• [LISTED RECORDS]:
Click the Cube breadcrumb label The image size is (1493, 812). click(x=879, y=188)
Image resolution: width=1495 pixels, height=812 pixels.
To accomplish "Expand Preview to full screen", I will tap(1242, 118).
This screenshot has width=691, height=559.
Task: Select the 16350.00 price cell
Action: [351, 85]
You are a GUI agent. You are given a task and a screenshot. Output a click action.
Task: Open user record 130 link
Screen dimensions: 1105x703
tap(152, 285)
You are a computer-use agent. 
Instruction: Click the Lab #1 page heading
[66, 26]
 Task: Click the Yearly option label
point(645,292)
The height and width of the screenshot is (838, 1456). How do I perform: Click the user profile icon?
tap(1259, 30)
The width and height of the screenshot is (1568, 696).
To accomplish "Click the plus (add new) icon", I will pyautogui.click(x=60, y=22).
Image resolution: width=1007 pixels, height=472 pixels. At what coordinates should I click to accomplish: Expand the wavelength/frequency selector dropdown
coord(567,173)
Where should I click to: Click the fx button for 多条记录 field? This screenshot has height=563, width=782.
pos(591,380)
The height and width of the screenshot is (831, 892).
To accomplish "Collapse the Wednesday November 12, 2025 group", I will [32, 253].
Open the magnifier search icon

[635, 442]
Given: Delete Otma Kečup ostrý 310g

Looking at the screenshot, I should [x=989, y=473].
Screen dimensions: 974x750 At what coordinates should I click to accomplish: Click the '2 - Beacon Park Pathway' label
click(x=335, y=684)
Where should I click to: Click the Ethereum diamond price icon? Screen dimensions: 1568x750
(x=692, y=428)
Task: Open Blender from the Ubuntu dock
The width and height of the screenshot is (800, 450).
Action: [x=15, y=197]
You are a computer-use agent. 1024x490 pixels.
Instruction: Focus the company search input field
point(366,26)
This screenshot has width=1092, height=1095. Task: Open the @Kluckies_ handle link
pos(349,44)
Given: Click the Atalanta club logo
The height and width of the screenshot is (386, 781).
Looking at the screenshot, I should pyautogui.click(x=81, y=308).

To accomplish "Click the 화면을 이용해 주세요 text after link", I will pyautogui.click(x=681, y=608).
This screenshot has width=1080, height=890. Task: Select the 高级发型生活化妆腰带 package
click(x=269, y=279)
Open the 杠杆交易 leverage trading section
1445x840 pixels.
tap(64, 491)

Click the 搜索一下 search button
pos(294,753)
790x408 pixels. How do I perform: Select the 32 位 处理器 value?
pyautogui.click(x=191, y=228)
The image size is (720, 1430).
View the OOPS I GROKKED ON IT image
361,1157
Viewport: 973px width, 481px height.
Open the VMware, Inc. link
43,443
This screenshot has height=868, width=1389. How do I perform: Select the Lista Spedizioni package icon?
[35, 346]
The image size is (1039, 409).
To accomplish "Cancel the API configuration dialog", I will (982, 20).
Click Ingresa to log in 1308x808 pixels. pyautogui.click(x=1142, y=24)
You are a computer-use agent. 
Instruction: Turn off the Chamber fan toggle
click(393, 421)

• [EXERCISE]: Output the line holding "The image size is (1039, 409).", then every later line through the end of the records above, exactly as given and nothing else.

• [SOLVED PROBLEM]:
The image size is (1039, 409).
To accomplish "Cancel the API configuration dialog", I will (982, 20).
Click Ingresa to log in 1308x808 pixels. pyautogui.click(x=1142, y=24)
You are a computer-use agent. 
Instruction: Turn off the Chamber fan toggle
click(393, 421)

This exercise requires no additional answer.